The referendums each deal with different campus topics and come at different costs. The Student Basic Needs Referendum would establish a student basic needs fee totaling $15 per semester, whereas the AMP Initiative would increase the student activity fee by $6 per semester, $4 of which would go directly to ASUC SUPERB and the rest of which would go toward financial aid. The Transfer Remedy Act would come at no extra cost to students.
The Basic Needs Referendum would expand food assistance to students both eligible and ineligible for CalFresh, a supplemental nutrition assistance program, and will also provide support to students facing housing insecurity.
According to Nava Bearson, co-chief of staff for the Office of the ASUC Student Advocate, 84 percent of the revenue will go toward direct relief resources. 278 students who are not eligible for CalFresh will be able to receive $192 per month to buy groceries. In addition, the referendum will provide grants up to $1,000 for 140 students to cover emergency-related housing services including temporary housing and rental assistance.
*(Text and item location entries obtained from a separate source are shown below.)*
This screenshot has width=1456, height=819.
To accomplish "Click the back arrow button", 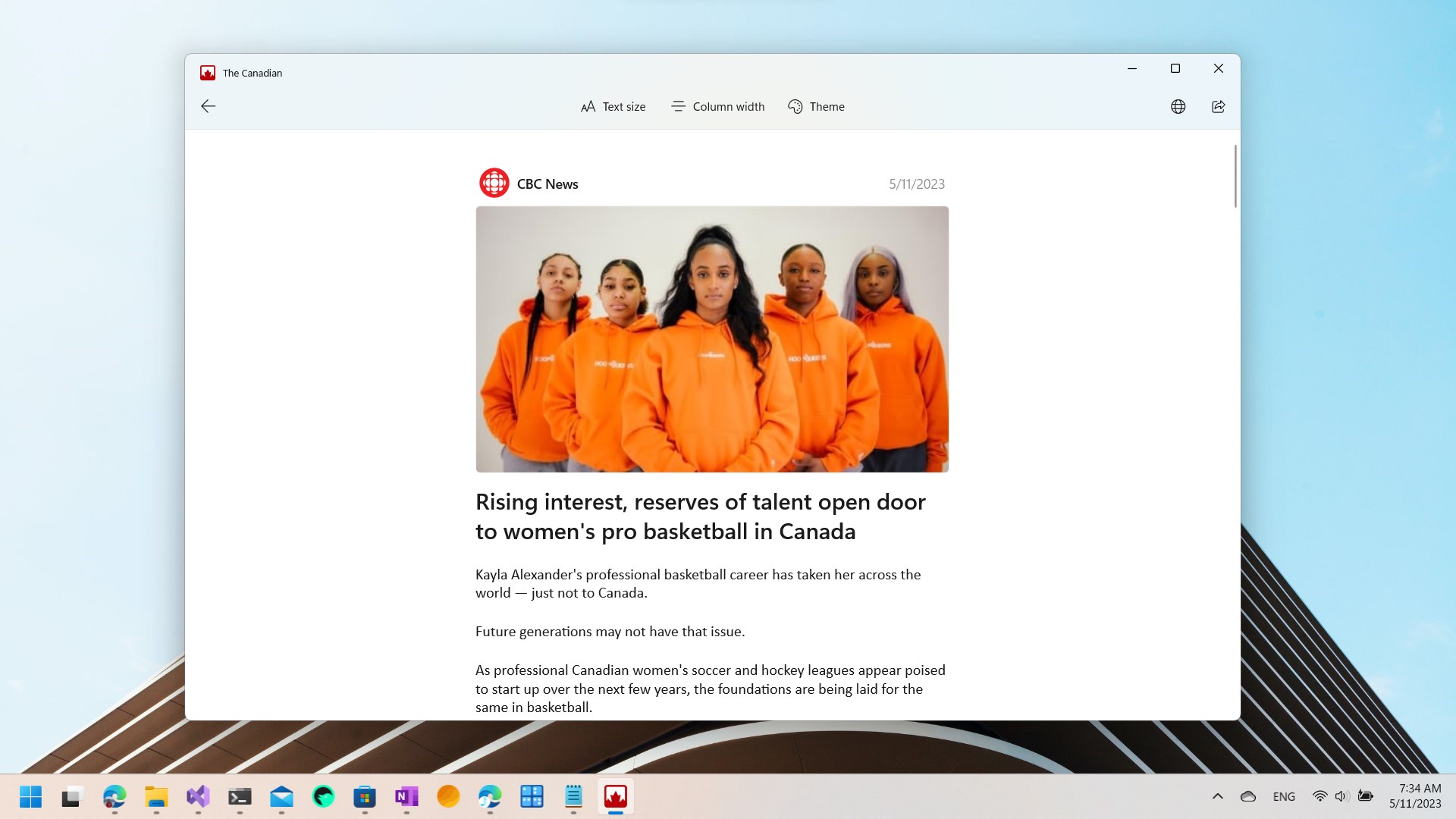I will (x=209, y=106).
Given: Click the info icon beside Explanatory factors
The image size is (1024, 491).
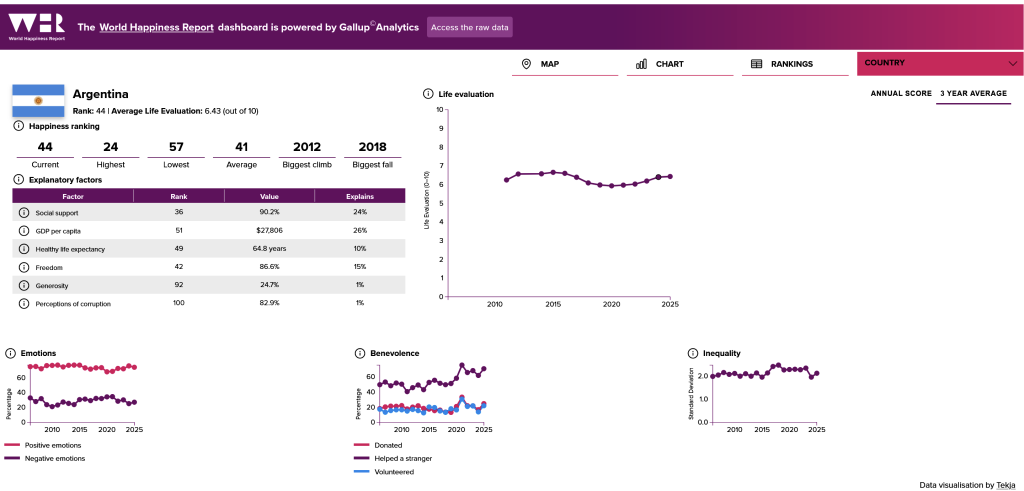Looking at the screenshot, I should 18,179.
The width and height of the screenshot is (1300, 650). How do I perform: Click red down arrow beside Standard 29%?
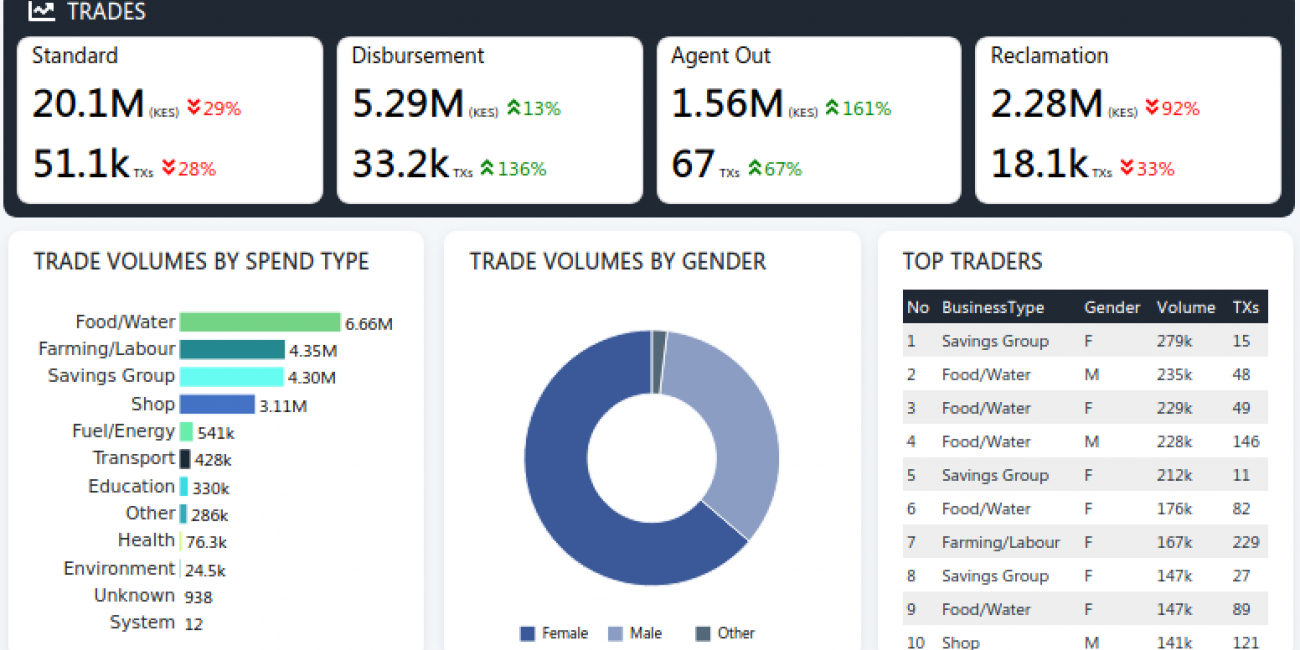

ASUC Student Advocate Sophie Bandarkar said the referendum was created because the Basic Needs Center will be losing funding from the UC after this fiscal year. Both Bandarkar and Bearson said that while drafting this referendum, they realized that it would ask students to increase their fees.
“This Referendum serves as the beginning of this larger, long-range effort for student equity and wellness across the nation,” said ASUC Senator Regina Kim, who helped draft the referendum, in an email. “We were intentional about the amount for the Student Basic Needs Referendum to communicate student commitment to this effort and urge other decision-making entities to take actionable measures to support us.”
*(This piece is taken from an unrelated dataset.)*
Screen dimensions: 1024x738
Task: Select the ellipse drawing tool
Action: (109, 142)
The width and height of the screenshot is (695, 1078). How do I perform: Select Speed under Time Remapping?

The AMP Initiative aims to finance ASUC SUPERB, the “largest and only entertainment productions program on campus at UC Berkeley,” according to the referendum.
According to ASUC SUPERB co-general manager Rachel Arbios, the funding for SUPERB will be used to increase the frequency and efficiency of events. This does, however, come with a price to increase student fees.
“With this fee, SUPERB will continue to deliver events varying from concerts on Lower Sproul like Cupcakke to movie screenings on the Glade such as Incredibles 2,” Arbios said in an email. “Overall this referendum strives to help students find a balance with positive academic environment through entertainment and arts.”
The third referendum, the Transfer Remedy Act, would create a new voting position in the ASUC Senate reserved for a transfer student. This referendum was created to establish permanent representation for the transfer community, according to Neil McClintick, the transfer director in ASUC President Alexander Wilfert’s office and a former columnist for The Daily Californian.
McClintick has been involved with advocacy for the transfer community through his efforts to waive commuter costs and expand transfer housing in Maximino Martinez Commons. McClintick said he hopes that through this new position, there will be more conversation in the senate regarding issues facing the transfer community.
The creation of this referendum was initially met with some hesitation within the ASUC, according to Wilfert. He added that the Transfer Remedy Act is a “fairly radical” solution that many were worried about because it would change the ASUC. Wilfert said, however, that there is support from the Office of the President and among the transfer community to push this referendum through.
Though this referendum only affects about a third of the student population, Wilfert said students should support it because it is a solution to the “gross inequity” on the campus.
“Even if something doesn’t specifically affect you, a win for a community is a win for the student body,” McClintick said.